**SOURCE EXTRACT**.
Protect your right to know
By default, you should have access to official government information. Too often it doesn’t work like that. We’re a country slouching towards increased state secrecy. Reputation-conscious politicians, a risk-averse public sector conditioned to shield ministers from embarrassment, the explosion in ‘‘PR professionals’’, and the punishing workload on the Ombudsman’s office have combined to thwart the public’s right to know.
The Official Information Act (OIA) was passed in 1982 and allows all New Zealanders to ask the government or any public body for information. It provides accountability, for the benefit of the public, and it’s widely used not just by the media and politicians, but by researchers, interest groups, activists and citizens.
It can be used to discover why 111 emergency responses were delayed; what local restaurant hygiene is like; how your children’s school boards operate; or data on hospital waiting times. You can use it to find out how the government spends your money.
Its use routinely results in crucial information of high public interest being revealed, such as the fiasco around drug smuggler Karel Sroubek’s residency, billionaire Peter Thiel’s controversial citizenship, and key details of the Trans-Pacific Partnership trade deal.
But anyone who uses the OIA knows it’s not functioning as it should.
Stuff’s new project, Redacted, launched today, examines why public information is being kept from you, and what can be done to rectify this problem.
The good news is the Government is asking for feedback on how the OIA is working and whether a review is warranted. (Submissions opened last week and close on April 18.) We say that review must go ahead.
You may remember this Government pledged to be the ‘‘most open, most transparent Government that New Zealand has ever had’’. It’s time to live up to that promise.
Politicians will undoubtedly point to new State Services Commission (SSC) figures released this week to show the OIA is working. Those numbers reveal 110 agencies have replied to 95 per cent of OIA requests within 20 working days – the maximum time allowed under the law.

**SUPPLIED MATERIAL**.
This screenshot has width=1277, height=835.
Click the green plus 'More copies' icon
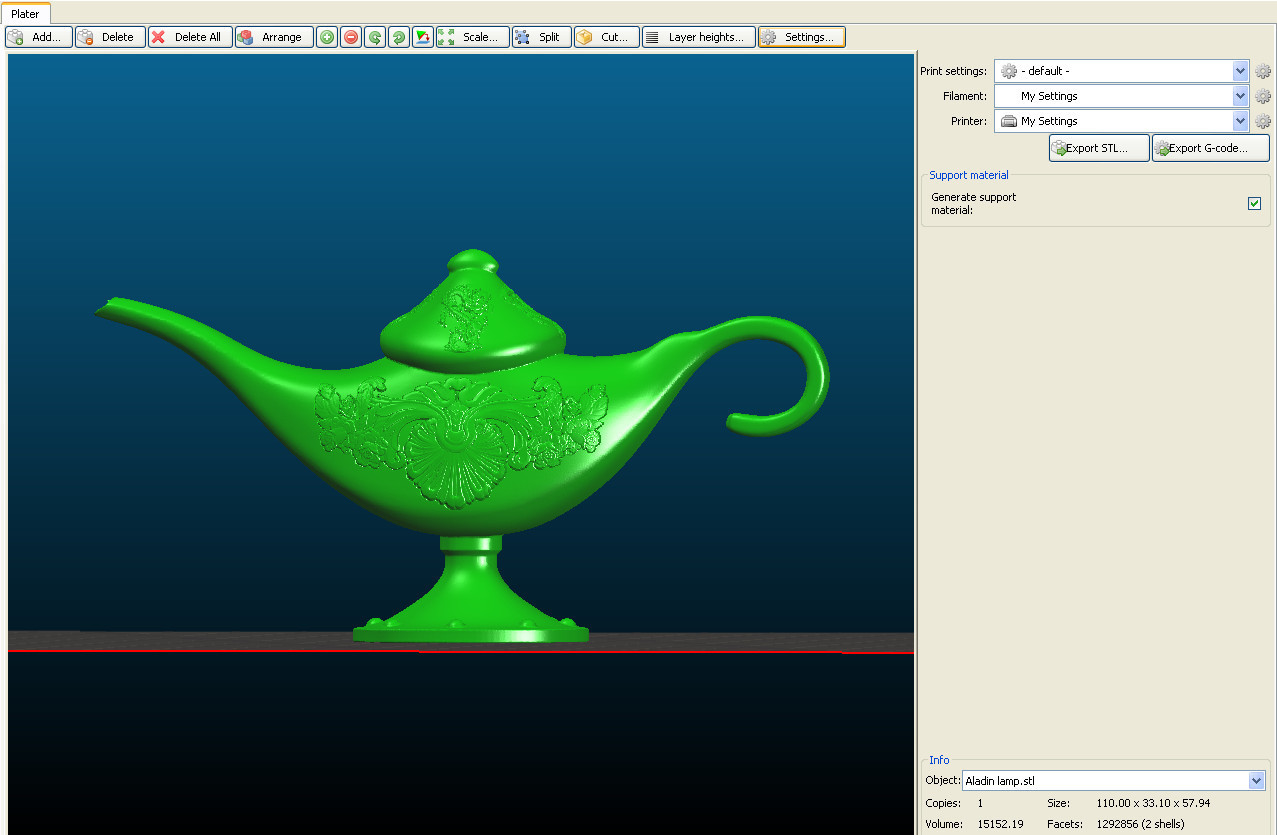click(x=327, y=37)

**EXERCISE GOAL**.
Pick up the editorial on New Zealand's Official Information Act after its last sentence and continue it. The listing is separate material with no connection to the editorial on New Zealand's Official Information Act.

**ANSWER SPACE**.
That’s good news and those agencies should be applauded. But what those numbers don’t tell you is the quality of the response: how many requests were declined or only partially granted.
We canvassed public agencies to ask how many OIAs they received and how they responded: granted in full, partially granted (redacted), or declined in full. The response rate was patchy at best. Only a third could provide a breakdown of how they replied. It’s also telling that this week’s SSC data shows complaints to the Ombudsman are up, by 34 per cent in two years.
The OIA is a good law, and we’re lucky to have it. The problem is in how it’s being applied, and that comes back to culture. As Chief Ombudsman Peter Boshier says, what’s needed is a quantum leap in attitude: ‘‘encouraging agencies to answer the question ‘Why shouldn’t I release this information?’, as opposed to asking ‘Why should I release this information?’ ’’
There’s a sense that some officials regard finding a reason to decline OIA requests as a win for their organisation. Instead, it’s a loss for New Zealand. Information is power and that power belongs with you.
The OIA is a good law, and we’re lucky to have it. The problem is in how it’s being applied.